Objective: We hypothesized that treatment of HIV-1-seropositive study subjects receiving potent antiviral therapy with an HIV-specific immune-based therapy would increase HIV-1-specific T-helper immune function.
Design: 10 HIV-1-seropositive study subjects receiving antiretroviral therapy were treated with an inactivated, gp120-depleted immunogen in IFA (HIV-1 immunogen, Remune) at baseline, week 12, and week 24.
Methods: The frequency of HIV-1 antigen-stimulated interferon-gamma (IFN-gamma)-producing cells was determined by the ELISPOT assay.

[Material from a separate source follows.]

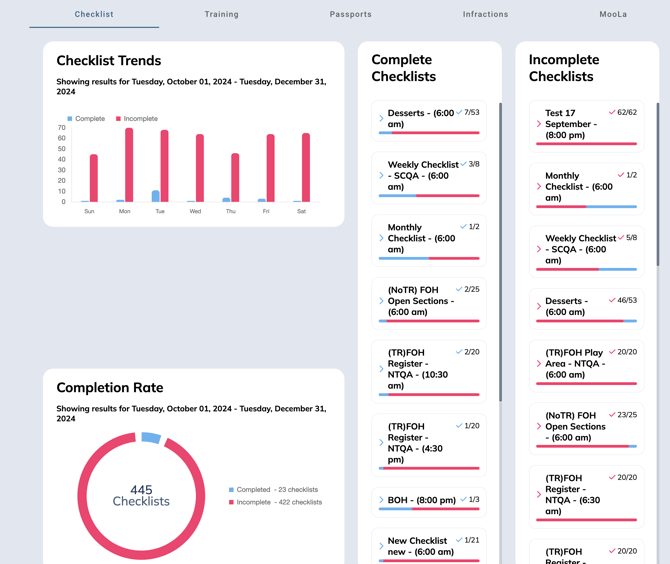The height and width of the screenshot is (564, 670).
Task: Toggle Incomplete series in chart legend
Action: click(x=137, y=118)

Results: Study subjects significantly increased their frequency of HIV-1-stimulated (p <. 001) or p24 antigen-stimulated (p <.01) IFN-gamma-producing cells after one, two, and three treatments of HIV-1 immunogen. Depletion of CD4 cells resulted in the strongest abrogation of the IFN-gamma response. The frequency of HIV-1 (r = 0.64; p =.0002) and p24 (r = 0. 72; p <.001) antigen-stimulated IFN-gamma-producing cells in the CD8-depleted population before and after treatment was associated with the lymphocyte-proliferative response.
Conclusions: Treatment with HIV-1 immunogen significantly enhanced the frequency of HIV-1-specific IFN-gamma-producing cells. Studies are ongoing to determine the relationship between this reversal of HIV-specific anergy and virologic outcomes.